Judith Cannon, PhD, LMFT

Healing, Growth, Creativity Enriching

Our Lives, Our Relationships, Our World

Self-Soothing

 

The first step to soothing yourself is to recognize that you are in distress. That may sound silly, but you can be so cut off from your feelings that it takes a while to notice that you are sad, scared or mad. Or, you may use alcohol, drugs, food or activities to avoid experiencing distressing feelings. At other times, you may experience an instantaneous flood of feelings pushing you to immediate action, rather than experiencing and soothing your distress.

 

When you notice your distress, seek to understand what triggered your feelings. Think about recent events, conversations, thoughts or dreams. Does your distress seem in proportion to the triggering event? If you have just gotten a diagnosis of cancer, a high level of distress makes complete sense. If the triggering event was an off-handed comment by a friend and your distress is huge, you may want to look deeper. Read Understanding Reactivity for more information.

 

Remember that your feelings make sense in some context. If your sad, scared or mad feelings seem too large to simply be about the current situation, the feelings are probably coming from earlier experiences. For example, if you experienced physical abuse as a child, someone raising their voice may trigger feelings of terror. Your child self “knows” that when someone raises their voice, they are about to hit you. If you get extremely angry when someone is late, you may be experiencing feelings that come from earlier, larger betrayals.

 

As you come to understand the context of your feelings, develop empathy for yourself. Of course someone who was yelled at and hit would be afraid of someone’s raised voice. Of course a child betrayed by a parent would be extremely angry. Be gentle with that part of yourself that is afraid or angry, even if the level of fear or anger is not “rational” or “appropriate” to the current situation. Think about how you would talk and soothe a child in the situations that occurred in your early life and be as kind and encouraging toward yourself as you would be toward that child. Talk to that part of yourself that is in distress. See what memories may come up, what assurances are being sought. Be there for yourself in ways that perhaps others were not.

 

If you have a spiritual practice such as prayer or meditation, use it. When you are in distress, you need to quiet yourself, physically and mentally. You need to center and ground yourself spiritually in order to regain your perspective.

 

Be patient with yourself. Distress and reactivity release chemicals in your body. Understanding the context of your feelings, expressing empathy for yourself and coming back to your center may not make you feel better immediately.
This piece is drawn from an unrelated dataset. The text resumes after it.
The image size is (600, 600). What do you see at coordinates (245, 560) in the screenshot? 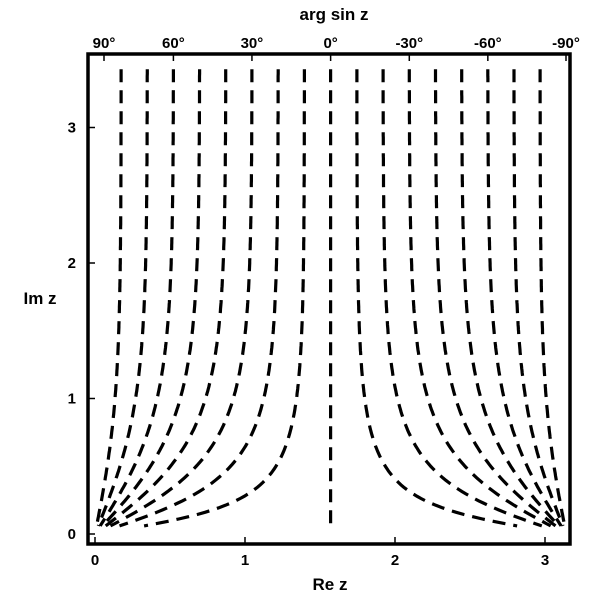
I see `x-tick-label-1: 1` at bounding box center [245, 560].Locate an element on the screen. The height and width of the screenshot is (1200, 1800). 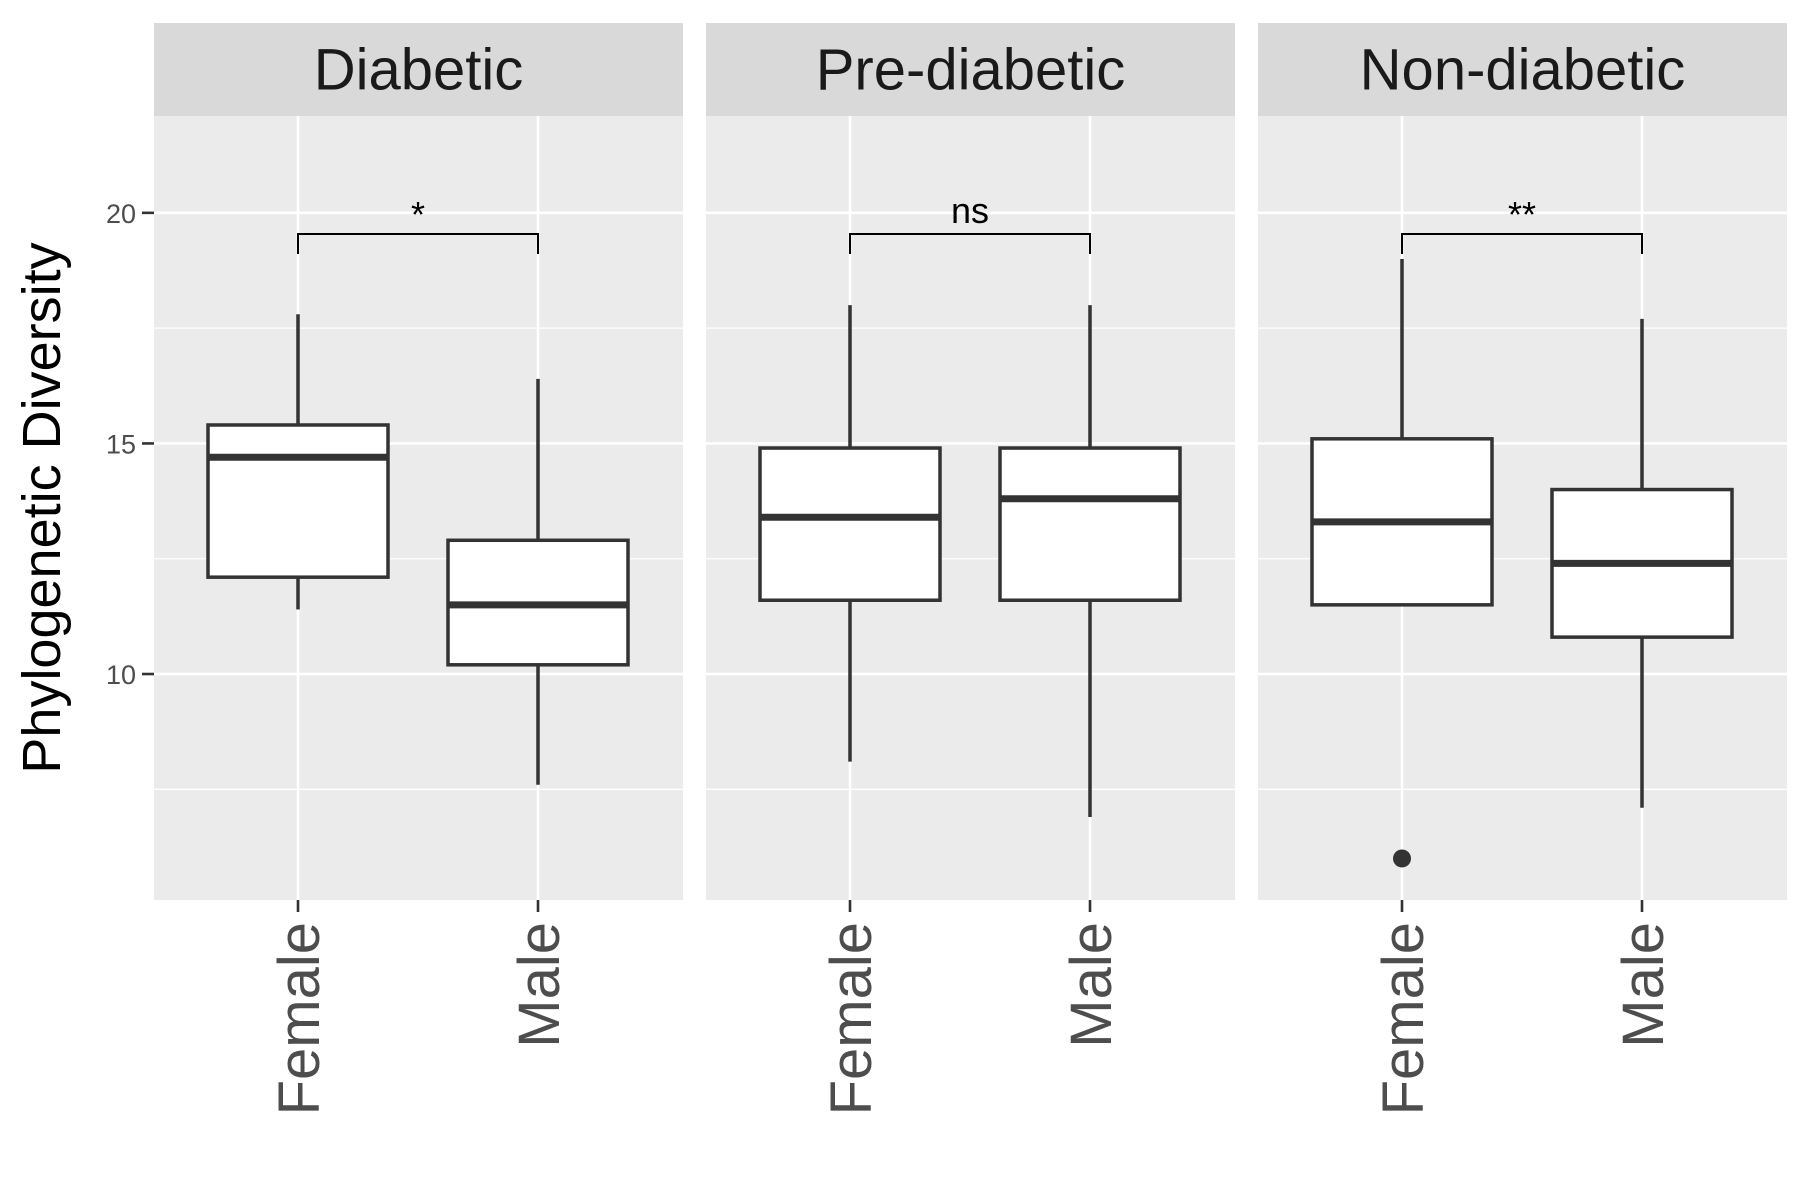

It takes time for the chemicals of reactivity to clear out of your system.

 

If possible, speak with or spend time with people you know to be safe and able to comfort you. Often your early experiences were made even harder by the fact that no one was there for you. No one comforted you. Your adult self can now reach out to others who can listen and care. Whether or not they are available, you are still responsible for being there for yourself.

 

Treat yourself kindly. Take a soothing bath. Fix a nice meal. Play pleasing music. Wrap up in a favorite blanket.

 

Continue your journey of self-awareness and healing. Understanding the history and context of your distressful feelings does not mean giving in to them, being overwhelmed by them or getting stuck in them. The more you understand and heal your history, the more you learn to soothe yourself, the more you can live joyfully in the present.